Well, suddenly many of the younger family members… especially teenagers and young adults… disappeared for a short time.  Now I’m going to pause here for a minute to give you some additional data.  A few weeks before the symposium, I received a couple of phone calls from my daughter, Anna.  Anna is a high school teacher and she is very talented.  Another part of this story is the fact that my beloved Mother died in April 2018.  So behind the scenes, Anna was asking all kinds of questions and being very secretive.  For instance, Anna wanted to verify that her Grandma’s favorite was bright red (it was).  Anna asked a lot of questions — she has always been that way.  Finally, I could stand it no longer and I asked Anna what she was up to.My Mom always liked to take pictures, especially of her grandchildren and great-grandchildren.  We all knew this.  We celebrated  Mom’s birthday every year, and we rented a hall in the St.

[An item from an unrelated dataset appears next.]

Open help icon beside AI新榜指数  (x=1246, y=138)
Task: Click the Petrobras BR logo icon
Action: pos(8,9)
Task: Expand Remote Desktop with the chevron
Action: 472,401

Bernard Municipal Building for this celebration.  Our Dad died of lung cancer when he was only 54 years old, but many of our cousins, aunts and uncles from Dad’s side of the family as well as from Mom’s side of the family came to Mom’s party every year.   So we had a big celebration for Mom’s birthday every year.  We usually had over 100 guests at that party.  And when she was still feeling pretty well, she would go around the hall taking photos of her family.  At the time of her death, Mom had 6 children, 20 grandchildren, 30 great-grandchildren, and several great-great-grandchildren.  Of course, there have been several more babies born in the last few years — I’ve lost count!
Now, back to the t-shirts. Anna took the information that I gave her and went to a t-shirt shop and had those t-shirts made.  Torbeck was Dad’s last name — so that explains the name on the back of the shirt.  Now for the Whoopadiddee!  As any good photographer knows, you need to get everybody to smile for the photo.  So when my Mom was ready to take a photo, she would yell (or she would get someone with a loud voice to yell) “ONE… TWO… THREE… and we would all yell Whoopadiddee! And it worked every time, because it’s hard to say Whoopadiddee! and keep a straight face.
So there you have it!!  I think it’s a great story and, best of all, it’s true.  I loved my Mother and I miss her every day.
As a side note, last year, when we were distributing those t-shirts, a channel-5 reporter, Richard Chiles, was walking around Yeatman’s Cove with his photographer, looking for a story.  As he came upon our group, he asked us about the t-shirts, and we explained.  He thought it was a nice story, and it became part of his report that day.So you just never know what might happen when you begin to tell family stories… 
There you are, Allison.  You might have a use for our story some day.  It’s all true.

Captain of Team SMILE

In her own words, this is Cheryl’s story of the whoopadiddee. I often tease her about writing an epistle instead of an email but that is her style.

Whoopadiddee for Parkinson’s and team SMILE!